▸ Exercise objective:
Reproduce the records starting with the line that contains "does [473, 644]" and continuing through the line that contains "plural (385, 961)", substituting "given" for "specified" and leaving everything else unchanged.
[BEGIN Dataset rows]
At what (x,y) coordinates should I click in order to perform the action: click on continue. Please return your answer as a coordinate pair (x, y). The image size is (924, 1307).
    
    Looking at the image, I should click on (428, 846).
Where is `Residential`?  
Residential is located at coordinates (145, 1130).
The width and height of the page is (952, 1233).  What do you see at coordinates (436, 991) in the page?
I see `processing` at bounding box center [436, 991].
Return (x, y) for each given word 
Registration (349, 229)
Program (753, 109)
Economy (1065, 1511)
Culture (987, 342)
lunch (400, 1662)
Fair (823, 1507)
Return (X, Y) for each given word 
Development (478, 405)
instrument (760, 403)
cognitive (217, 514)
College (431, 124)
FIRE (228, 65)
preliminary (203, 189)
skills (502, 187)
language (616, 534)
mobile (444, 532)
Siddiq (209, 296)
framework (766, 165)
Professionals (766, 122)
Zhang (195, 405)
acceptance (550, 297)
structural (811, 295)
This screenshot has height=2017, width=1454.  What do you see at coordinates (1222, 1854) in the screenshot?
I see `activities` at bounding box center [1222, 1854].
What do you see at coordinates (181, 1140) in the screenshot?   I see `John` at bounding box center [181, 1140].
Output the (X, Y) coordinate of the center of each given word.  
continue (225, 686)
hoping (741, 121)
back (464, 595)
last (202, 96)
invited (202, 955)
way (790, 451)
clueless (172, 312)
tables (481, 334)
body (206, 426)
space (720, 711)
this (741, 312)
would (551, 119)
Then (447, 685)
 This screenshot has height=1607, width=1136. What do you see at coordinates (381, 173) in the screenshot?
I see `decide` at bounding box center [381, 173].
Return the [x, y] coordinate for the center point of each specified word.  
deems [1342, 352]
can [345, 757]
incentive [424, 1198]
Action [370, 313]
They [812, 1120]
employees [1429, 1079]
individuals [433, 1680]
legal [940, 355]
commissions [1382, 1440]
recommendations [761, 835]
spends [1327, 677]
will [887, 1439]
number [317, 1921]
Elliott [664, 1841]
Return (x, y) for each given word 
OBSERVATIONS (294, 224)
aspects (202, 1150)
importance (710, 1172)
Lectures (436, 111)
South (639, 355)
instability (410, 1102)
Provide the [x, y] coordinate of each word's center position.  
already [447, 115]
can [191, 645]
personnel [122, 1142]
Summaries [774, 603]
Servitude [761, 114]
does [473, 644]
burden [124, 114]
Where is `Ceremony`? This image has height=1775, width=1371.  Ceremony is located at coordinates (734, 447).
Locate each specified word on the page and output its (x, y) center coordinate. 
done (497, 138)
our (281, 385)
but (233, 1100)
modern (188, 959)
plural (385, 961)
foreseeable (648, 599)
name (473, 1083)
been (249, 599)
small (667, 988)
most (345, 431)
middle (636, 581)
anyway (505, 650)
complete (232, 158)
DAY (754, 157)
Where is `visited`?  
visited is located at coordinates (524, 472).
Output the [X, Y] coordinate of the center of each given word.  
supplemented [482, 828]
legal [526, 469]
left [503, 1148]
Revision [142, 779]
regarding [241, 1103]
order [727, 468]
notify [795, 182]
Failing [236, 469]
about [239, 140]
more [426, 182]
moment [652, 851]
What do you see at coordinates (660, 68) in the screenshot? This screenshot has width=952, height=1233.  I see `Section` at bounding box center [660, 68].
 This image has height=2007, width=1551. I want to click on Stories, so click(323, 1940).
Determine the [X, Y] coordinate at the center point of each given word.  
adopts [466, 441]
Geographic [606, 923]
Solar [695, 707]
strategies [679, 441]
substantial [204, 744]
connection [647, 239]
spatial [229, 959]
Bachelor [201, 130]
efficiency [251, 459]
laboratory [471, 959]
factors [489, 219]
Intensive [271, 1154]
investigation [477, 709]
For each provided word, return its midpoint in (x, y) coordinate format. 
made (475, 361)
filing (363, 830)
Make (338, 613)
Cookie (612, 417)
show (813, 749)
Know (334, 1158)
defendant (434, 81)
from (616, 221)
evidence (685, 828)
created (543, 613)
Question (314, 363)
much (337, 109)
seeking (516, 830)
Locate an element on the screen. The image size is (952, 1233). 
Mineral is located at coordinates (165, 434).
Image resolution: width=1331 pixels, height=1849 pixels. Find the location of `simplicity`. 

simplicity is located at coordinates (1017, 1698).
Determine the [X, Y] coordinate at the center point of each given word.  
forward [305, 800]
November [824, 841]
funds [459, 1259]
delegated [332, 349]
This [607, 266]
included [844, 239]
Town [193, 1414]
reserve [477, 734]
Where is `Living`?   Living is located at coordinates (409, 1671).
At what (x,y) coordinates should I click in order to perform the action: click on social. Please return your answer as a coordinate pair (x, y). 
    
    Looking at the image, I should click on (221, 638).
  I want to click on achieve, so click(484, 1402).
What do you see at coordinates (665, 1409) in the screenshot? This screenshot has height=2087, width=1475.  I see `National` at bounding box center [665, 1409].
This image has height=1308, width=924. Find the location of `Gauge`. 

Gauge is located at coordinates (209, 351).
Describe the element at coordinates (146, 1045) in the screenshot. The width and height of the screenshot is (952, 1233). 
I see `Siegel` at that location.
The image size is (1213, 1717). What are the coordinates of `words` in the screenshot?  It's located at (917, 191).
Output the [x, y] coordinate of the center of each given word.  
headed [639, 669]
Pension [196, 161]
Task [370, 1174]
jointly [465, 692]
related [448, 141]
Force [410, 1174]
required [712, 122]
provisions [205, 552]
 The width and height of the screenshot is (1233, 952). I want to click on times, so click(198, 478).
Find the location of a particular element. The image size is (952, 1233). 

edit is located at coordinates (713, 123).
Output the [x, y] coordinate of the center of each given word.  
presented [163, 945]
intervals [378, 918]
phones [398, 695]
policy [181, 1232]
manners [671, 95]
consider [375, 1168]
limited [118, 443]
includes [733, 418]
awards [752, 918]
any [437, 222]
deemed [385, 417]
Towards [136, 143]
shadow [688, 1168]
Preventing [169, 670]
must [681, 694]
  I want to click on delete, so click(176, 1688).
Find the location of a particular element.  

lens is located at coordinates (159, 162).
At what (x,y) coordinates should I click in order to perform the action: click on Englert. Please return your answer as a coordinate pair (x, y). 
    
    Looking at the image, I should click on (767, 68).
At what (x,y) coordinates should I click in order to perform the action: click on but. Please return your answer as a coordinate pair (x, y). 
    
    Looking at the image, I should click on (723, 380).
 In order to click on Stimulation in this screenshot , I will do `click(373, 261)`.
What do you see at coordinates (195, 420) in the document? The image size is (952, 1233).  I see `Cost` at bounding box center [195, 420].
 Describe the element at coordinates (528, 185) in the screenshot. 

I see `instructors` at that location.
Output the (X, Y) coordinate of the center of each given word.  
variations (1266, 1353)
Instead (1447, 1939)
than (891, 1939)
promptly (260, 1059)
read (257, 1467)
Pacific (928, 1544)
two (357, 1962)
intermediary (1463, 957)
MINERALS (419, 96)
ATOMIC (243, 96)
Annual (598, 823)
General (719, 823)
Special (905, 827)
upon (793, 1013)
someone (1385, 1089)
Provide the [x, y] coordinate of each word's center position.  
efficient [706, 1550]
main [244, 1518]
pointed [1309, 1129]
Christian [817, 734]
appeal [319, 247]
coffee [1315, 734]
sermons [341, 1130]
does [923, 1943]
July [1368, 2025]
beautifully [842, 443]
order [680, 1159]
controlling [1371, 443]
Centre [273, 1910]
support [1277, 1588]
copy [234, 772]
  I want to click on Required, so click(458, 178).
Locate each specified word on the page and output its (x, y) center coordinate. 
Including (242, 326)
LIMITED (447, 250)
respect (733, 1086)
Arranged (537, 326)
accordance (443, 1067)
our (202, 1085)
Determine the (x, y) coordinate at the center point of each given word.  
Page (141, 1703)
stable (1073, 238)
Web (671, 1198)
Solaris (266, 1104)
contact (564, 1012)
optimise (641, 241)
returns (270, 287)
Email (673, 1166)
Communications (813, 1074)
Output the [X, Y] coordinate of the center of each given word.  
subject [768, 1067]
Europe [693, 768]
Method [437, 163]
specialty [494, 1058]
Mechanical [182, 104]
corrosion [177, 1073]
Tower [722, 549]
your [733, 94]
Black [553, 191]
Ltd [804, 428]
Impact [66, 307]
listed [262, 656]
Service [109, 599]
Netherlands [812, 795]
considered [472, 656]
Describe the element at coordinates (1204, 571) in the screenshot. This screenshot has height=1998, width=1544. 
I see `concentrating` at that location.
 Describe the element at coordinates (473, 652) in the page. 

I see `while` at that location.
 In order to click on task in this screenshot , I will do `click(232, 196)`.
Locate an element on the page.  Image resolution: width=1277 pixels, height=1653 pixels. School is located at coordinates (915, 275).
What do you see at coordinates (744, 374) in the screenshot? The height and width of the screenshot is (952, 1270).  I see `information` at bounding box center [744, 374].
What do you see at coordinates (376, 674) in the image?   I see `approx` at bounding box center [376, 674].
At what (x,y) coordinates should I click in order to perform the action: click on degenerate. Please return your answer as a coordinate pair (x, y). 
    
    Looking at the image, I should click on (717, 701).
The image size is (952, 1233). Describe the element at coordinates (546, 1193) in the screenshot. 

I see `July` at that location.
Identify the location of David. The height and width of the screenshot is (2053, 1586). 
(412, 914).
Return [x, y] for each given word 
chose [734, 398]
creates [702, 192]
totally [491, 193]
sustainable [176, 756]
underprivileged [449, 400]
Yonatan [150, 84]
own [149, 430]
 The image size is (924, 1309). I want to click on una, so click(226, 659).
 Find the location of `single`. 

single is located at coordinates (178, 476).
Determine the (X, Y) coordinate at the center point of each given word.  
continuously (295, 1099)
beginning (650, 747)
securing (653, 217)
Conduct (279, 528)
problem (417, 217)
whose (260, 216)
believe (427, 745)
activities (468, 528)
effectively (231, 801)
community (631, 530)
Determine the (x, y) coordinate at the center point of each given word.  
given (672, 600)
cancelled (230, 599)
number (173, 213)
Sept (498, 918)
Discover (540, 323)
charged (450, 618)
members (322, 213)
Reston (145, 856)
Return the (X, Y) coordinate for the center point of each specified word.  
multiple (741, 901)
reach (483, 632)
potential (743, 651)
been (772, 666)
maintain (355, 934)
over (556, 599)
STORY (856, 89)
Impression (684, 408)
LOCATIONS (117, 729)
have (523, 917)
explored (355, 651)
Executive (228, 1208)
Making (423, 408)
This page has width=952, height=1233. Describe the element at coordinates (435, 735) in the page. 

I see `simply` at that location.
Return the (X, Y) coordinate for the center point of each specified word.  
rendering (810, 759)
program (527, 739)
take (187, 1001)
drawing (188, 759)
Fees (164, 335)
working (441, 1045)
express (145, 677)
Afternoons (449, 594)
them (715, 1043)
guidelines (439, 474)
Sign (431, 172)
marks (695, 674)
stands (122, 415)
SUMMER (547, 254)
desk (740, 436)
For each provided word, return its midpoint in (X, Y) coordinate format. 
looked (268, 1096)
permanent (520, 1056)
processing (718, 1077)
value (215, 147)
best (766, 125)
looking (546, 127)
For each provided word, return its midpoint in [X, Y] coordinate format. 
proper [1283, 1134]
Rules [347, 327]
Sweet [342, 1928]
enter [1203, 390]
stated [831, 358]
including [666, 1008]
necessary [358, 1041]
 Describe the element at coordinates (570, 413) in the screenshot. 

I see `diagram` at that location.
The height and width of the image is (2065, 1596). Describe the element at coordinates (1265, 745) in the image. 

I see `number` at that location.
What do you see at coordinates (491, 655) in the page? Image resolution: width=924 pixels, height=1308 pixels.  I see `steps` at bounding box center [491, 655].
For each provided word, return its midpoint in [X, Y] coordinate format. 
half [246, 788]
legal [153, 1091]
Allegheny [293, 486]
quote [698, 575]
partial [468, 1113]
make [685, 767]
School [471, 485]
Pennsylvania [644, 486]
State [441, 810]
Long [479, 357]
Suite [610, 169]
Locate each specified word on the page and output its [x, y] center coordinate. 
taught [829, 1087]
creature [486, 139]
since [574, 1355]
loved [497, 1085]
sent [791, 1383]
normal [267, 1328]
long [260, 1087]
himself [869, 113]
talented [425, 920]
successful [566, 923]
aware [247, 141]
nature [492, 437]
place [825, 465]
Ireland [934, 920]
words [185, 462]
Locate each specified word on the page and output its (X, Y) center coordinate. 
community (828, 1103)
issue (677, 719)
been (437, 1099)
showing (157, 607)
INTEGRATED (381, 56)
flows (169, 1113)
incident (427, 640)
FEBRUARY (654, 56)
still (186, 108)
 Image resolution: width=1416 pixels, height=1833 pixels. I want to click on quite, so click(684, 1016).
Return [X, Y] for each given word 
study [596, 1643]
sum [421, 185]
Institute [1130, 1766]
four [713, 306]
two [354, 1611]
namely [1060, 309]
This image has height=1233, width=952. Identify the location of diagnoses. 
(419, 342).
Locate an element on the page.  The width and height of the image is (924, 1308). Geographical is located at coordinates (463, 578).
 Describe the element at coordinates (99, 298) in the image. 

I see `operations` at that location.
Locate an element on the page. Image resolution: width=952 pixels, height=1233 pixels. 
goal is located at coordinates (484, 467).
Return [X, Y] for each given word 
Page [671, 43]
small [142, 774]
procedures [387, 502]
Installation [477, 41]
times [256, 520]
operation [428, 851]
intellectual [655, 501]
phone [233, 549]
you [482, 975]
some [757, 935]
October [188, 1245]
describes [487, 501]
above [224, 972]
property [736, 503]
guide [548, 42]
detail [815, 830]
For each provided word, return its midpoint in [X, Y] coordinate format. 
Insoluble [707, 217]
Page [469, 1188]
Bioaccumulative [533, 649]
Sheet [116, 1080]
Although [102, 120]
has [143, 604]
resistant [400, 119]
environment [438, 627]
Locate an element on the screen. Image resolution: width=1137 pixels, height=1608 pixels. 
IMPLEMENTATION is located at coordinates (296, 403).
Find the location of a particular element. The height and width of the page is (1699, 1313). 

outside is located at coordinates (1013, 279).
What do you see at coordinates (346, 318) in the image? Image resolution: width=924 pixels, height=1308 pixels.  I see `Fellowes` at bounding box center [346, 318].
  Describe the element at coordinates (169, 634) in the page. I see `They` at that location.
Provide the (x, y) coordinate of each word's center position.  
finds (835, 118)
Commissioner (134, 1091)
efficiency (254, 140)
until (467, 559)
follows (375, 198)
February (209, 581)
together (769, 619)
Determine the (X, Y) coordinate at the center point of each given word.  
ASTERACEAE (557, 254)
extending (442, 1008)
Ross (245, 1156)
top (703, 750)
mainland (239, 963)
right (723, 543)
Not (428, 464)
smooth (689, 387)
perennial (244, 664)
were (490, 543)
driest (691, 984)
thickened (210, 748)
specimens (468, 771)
[END Dataset rows]
▸ Written answer:
does [473, 644]
burden [124, 114]
Where is `Ceremony`? This image has height=1775, width=1371.  Ceremony is located at coordinates (734, 447).
Locate each given word on the page and output its (x, y) center coordinate. 
done (497, 138)
our (281, 385)
but (233, 1100)
modern (188, 959)
plural (385, 961)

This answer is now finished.